- **ПОКАЗАННЫЙ ТЕКСТ**
- - - -
Одной из важнейших задач был захват двух вкопанных танков, которые держали под прицелом все подходы к дворцу. Для этого выделили пятнадцать человек (среди них были и специалисты-танкисты) (…) и двух снайперов из КГБ. От действий этой группы во многом зависел успех всей операции. (…) Руководство батальона хорошо понимало, что задача может быть выполнена только при условии внезапности и военной хитрости».
Между тем, 25 декабря в 15.00 по московскому времени начался ввод советских войск в Афганистан.
Первыми через Амударью переправились разведчики, затем по мосту пошли остальные части 108-й мотострелковой дивизии. Войска выдвигались через Пули-Хумры и Саланг в Кабул. В это же время самолеты военно-транспортной авиации начали переброску по воздуху и высадку основных сил воздушно-десантной дивизии и отдельного парашютно-десантного полка на аэродромы Кабула и Баграма. Для перевозки личного состава и техники было совершено 343 самолеторейса, затрачено 47 часов. В Кабул и Баграм доставлено 7700 человек, 894 единицы боевой техники и 1062 тонны различных грузов. Это было то самое «вторжение», за которым встревоженные американцы следили через свои спутники.
- - - -
- **ЗАПИСАННЫЕ ДАННЫЕ**
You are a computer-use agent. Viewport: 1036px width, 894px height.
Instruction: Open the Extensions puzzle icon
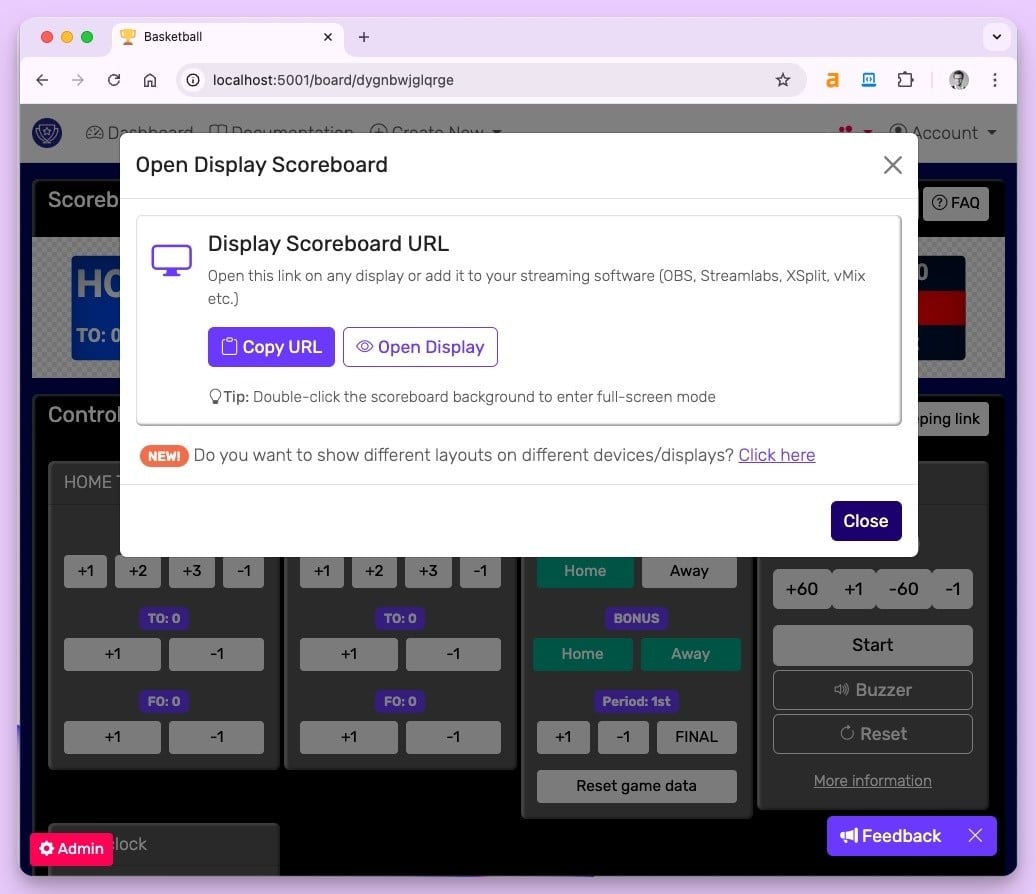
- - - -
- **ЧТО СДЕЛАТЬ**
Сколько самолеторейсов потребовалось для перевозки личного состава и техники, согласно тексту о вводе советских войск в Афганистан? Материал взят из другого источника.

- **РЕЗУЛЬТАТ УПРАЖНЕНИЯ**
Было совершено 343 самолеторейса.